Archie Small

Personal information
- Full name: Archibald Rammell Small
- Date of birth: 1889
- Place of birth: Droitwich, England
- Date of death: 1955 (aged 65–66)
- Place of death: Epsom, Surrey, England
- Position(s): Inside-forward

Senior career*
- Years: Team / Apps / (Gls)
- –: Royal Engineers
- 1911–1913: Southampton / 20 / (3)
- 1913–1920: Royal Engineers

= Archie Small =

English footballer (1889–1955)

Archibald Rammell Small (1889–1955) was an English amateur footballer who played at inside-forward for Southampton in the years prior to World War I.

==Football career==
Small was born in Droitwich, Worcestershire and was a prominent member of the Royal Engineers football team when employed at the Ordnance Survey offices in Southampton.

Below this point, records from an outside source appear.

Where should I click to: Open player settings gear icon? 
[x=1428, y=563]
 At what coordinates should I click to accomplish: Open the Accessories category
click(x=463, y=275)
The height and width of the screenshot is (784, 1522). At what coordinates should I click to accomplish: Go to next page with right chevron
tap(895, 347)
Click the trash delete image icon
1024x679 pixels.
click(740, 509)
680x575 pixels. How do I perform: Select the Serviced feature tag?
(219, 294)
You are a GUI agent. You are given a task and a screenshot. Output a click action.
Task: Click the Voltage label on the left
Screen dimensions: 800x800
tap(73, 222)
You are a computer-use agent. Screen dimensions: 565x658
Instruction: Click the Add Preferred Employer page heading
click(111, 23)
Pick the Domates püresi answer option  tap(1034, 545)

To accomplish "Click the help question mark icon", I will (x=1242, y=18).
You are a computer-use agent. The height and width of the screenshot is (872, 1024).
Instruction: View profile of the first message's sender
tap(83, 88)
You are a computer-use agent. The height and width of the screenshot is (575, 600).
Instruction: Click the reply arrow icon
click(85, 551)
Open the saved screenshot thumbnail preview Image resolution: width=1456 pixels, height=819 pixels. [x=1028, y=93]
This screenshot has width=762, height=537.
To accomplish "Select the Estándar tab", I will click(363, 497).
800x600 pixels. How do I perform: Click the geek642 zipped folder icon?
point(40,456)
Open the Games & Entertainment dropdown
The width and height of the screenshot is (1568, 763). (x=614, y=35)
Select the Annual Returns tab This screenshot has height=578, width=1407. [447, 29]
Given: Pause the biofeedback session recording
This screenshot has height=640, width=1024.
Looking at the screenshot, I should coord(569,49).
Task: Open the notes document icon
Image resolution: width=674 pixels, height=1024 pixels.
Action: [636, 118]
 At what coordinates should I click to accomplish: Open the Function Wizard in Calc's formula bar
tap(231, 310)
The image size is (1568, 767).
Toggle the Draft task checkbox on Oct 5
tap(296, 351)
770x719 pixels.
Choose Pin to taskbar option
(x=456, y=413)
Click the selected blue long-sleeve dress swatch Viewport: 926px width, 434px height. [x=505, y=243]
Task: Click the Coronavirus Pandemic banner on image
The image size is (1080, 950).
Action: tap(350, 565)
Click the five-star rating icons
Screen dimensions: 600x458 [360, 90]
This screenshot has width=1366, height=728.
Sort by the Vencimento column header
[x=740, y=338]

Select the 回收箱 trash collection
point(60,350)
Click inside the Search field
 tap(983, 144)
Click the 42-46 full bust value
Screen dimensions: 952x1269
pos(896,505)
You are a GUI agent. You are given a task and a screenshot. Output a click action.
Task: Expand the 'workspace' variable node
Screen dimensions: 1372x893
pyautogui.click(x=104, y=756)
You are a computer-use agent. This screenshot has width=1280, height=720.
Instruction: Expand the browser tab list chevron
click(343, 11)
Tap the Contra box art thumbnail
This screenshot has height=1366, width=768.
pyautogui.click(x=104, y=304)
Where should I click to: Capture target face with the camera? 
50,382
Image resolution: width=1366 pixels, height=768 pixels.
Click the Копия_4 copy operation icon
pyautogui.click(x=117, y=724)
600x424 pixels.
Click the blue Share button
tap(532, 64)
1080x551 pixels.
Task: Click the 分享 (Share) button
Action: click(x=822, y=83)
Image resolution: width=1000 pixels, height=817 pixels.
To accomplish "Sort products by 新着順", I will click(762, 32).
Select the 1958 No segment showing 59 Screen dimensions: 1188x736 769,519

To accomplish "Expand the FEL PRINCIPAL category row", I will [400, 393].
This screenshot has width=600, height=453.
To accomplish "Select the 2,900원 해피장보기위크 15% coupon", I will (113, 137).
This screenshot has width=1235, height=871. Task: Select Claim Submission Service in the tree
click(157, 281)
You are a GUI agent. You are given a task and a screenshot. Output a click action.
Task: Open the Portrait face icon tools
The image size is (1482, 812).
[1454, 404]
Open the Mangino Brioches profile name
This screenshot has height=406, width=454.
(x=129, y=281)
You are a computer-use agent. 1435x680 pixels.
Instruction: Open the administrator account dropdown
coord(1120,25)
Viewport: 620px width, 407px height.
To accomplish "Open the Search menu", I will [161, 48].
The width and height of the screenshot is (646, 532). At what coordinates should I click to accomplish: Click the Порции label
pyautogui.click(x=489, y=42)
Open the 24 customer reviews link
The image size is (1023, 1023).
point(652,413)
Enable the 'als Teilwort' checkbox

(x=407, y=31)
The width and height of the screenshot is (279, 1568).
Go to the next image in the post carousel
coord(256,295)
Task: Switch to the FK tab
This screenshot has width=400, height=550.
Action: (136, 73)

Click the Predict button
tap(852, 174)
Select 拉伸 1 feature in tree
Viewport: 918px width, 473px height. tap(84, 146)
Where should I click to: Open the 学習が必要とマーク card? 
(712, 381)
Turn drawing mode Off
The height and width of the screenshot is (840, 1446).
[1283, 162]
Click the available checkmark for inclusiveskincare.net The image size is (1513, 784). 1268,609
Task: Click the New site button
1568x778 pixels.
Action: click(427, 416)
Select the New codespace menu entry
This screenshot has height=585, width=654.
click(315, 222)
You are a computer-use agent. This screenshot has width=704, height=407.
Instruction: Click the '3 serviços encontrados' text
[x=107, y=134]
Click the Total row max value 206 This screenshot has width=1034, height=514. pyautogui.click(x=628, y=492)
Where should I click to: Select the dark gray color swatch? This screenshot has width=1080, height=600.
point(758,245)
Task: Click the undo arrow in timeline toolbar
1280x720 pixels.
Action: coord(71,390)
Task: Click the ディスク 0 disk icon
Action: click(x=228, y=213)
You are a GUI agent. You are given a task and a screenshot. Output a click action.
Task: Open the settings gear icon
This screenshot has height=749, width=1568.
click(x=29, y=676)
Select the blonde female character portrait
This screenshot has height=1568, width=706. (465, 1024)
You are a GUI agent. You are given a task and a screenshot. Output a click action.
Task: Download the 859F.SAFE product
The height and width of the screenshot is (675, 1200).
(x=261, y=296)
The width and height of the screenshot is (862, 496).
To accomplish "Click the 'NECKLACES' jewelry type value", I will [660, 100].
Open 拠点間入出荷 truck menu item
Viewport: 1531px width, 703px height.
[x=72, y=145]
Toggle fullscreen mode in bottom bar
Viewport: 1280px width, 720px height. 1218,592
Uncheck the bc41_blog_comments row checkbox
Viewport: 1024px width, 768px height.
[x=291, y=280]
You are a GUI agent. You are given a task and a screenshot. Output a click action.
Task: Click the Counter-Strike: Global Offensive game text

He joined Southampton as an amateur in 1911, making his first-team debut at inside-right, when he scored in a 2–2 draw at West Ham on 9 September 1911. After six matches in which the "Saints" struggled, Small was dropped and replaced by Harry Brown. He continued to play regularly for the reserves, scoring 19 goals, as a result of which he earned a County Cap for Hampshire.

By mid-March 1912, the team were continuing to struggle and were in danger of being relegated; Small was one of several players recalled for the last nine matches by manager George Swift in an ultimately successful bid to avoid relegation.

For the following season, the "Saints" recruited Fred Taylor from Wellington Town and Fred Turnbull from Coventry City and, as a result, Small was restricted to five further appearances.

By the summer of 1913, Small had left the Saints and returned to play for the Royal Engineers. After the war, he was still actively playing for the Ordnance Survey team, earning further County caps, and continued to work at the London Road premises until his retirement.